*** LISTED RECORDS

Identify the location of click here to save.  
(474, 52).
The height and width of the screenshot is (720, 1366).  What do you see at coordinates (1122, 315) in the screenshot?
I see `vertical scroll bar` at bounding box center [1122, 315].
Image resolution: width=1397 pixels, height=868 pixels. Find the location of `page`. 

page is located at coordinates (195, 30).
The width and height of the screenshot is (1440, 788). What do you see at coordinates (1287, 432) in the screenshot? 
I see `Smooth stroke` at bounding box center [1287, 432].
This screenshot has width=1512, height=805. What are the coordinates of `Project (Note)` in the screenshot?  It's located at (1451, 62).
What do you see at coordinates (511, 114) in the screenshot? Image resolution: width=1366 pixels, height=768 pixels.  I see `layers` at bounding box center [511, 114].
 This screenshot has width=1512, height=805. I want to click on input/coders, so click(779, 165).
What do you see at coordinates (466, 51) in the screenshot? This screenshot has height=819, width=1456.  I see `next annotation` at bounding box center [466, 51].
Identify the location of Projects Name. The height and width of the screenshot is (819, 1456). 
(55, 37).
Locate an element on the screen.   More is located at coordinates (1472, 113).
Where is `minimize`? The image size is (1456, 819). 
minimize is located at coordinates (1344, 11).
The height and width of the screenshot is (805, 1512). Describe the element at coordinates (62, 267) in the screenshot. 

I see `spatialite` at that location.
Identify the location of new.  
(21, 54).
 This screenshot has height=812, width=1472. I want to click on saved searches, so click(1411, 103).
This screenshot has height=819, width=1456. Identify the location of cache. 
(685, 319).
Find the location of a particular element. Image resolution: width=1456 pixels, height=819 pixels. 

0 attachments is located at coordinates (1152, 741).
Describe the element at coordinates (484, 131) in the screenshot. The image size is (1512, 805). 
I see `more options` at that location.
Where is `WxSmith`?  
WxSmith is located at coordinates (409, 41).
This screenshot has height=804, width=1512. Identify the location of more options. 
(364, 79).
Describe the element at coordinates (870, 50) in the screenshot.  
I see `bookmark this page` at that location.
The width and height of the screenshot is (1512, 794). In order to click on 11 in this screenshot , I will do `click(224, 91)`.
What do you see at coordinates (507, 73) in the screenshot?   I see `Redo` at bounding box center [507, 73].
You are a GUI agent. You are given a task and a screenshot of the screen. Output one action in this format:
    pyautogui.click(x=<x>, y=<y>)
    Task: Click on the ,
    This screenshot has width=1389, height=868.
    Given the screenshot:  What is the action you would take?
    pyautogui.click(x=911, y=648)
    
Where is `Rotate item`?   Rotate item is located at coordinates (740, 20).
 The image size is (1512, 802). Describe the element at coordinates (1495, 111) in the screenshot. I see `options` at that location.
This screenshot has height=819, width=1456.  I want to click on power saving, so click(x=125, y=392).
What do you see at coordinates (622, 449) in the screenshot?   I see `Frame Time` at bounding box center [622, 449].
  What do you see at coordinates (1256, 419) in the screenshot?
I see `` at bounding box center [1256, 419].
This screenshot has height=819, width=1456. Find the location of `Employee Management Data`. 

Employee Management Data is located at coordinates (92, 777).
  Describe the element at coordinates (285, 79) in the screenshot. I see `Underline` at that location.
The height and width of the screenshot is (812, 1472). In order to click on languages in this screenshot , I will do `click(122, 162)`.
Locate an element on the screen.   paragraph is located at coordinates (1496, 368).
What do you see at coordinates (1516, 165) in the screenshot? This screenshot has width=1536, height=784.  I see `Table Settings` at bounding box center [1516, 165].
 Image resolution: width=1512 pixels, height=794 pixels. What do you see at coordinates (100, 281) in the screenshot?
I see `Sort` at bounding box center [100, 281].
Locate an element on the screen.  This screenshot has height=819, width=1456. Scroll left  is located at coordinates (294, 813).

******

REQUEST:
Please edit the records above so that each "Identify the location of" reads "Point out the location of", keeping everything else unchanged.

WRITTEN ANSWER:
Point out the location of click here to save.  
(474, 52).
The height and width of the screenshot is (720, 1366).  What do you see at coordinates (1122, 315) in the screenshot?
I see `vertical scroll bar` at bounding box center [1122, 315].
Image resolution: width=1397 pixels, height=868 pixels. Find the location of `page`. 

page is located at coordinates (195, 30).
The width and height of the screenshot is (1440, 788). What do you see at coordinates (1287, 432) in the screenshot? 
I see `Smooth stroke` at bounding box center [1287, 432].
This screenshot has width=1512, height=805. What are the coordinates of `Project (Note)` in the screenshot?  It's located at (1451, 62).
What do you see at coordinates (511, 114) in the screenshot? Image resolution: width=1366 pixels, height=768 pixels.  I see `layers` at bounding box center [511, 114].
 This screenshot has width=1512, height=805. I want to click on input/coders, so click(779, 165).
What do you see at coordinates (466, 51) in the screenshot? This screenshot has height=819, width=1456.  I see `next annotation` at bounding box center [466, 51].
Point out the location of Projects Name. The height and width of the screenshot is (819, 1456). 
(55, 37).
Locate an element on the screen.   More is located at coordinates (1472, 113).
Where is `minimize`? The image size is (1456, 819). 
minimize is located at coordinates (1344, 11).
The height and width of the screenshot is (805, 1512). Describe the element at coordinates (62, 267) in the screenshot. 

I see `spatialite` at that location.
Point out the location of new.  
(21, 54).
 This screenshot has height=812, width=1472. I want to click on saved searches, so click(1411, 103).
This screenshot has height=819, width=1456. Point out the location of cache. 
(685, 319).
Find the location of a particular element. Image resolution: width=1456 pixels, height=819 pixels. 

0 attachments is located at coordinates (1152, 741).
Describe the element at coordinates (484, 131) in the screenshot. The image size is (1512, 805). 
I see `more options` at that location.
Where is `WxSmith`?  
WxSmith is located at coordinates (409, 41).
This screenshot has height=804, width=1512. Point out the location of more options. 
(364, 79).
Describe the element at coordinates (870, 50) in the screenshot.  
I see `bookmark this page` at that location.
The width and height of the screenshot is (1512, 794). In order to click on 11 in this screenshot , I will do `click(224, 91)`.
What do you see at coordinates (507, 73) in the screenshot?   I see `Redo` at bounding box center [507, 73].
You are a GUI agent. You are given a task and a screenshot of the screen. Output one action in this format:
    pyautogui.click(x=<x>, y=<y>)
    Task: Click on the ,
    This screenshot has width=1389, height=868.
    Given the screenshot:  What is the action you would take?
    pyautogui.click(x=911, y=648)
    
Where is `Rotate item`?   Rotate item is located at coordinates (740, 20).
 The image size is (1512, 802). Describe the element at coordinates (1495, 111) in the screenshot. I see `options` at that location.
This screenshot has height=819, width=1456.  I want to click on power saving, so click(x=125, y=392).
What do you see at coordinates (622, 449) in the screenshot?   I see `Frame Time` at bounding box center [622, 449].
  What do you see at coordinates (1256, 419) in the screenshot?
I see `` at bounding box center [1256, 419].
This screenshot has height=819, width=1456. Find the location of `Employee Management Data`. 

Employee Management Data is located at coordinates (92, 777).
  Describe the element at coordinates (285, 79) in the screenshot. I see `Underline` at that location.
The height and width of the screenshot is (812, 1472). In order to click on languages in this screenshot , I will do `click(122, 162)`.
Locate an element on the screen.   paragraph is located at coordinates (1496, 368).
What do you see at coordinates (1516, 165) in the screenshot? This screenshot has width=1536, height=784.  I see `Table Settings` at bounding box center [1516, 165].
 Image resolution: width=1512 pixels, height=794 pixels. What do you see at coordinates (100, 281) in the screenshot?
I see `Sort` at bounding box center [100, 281].
Locate an element on the screen.  This screenshot has height=819, width=1456. Scroll left  is located at coordinates (294, 813).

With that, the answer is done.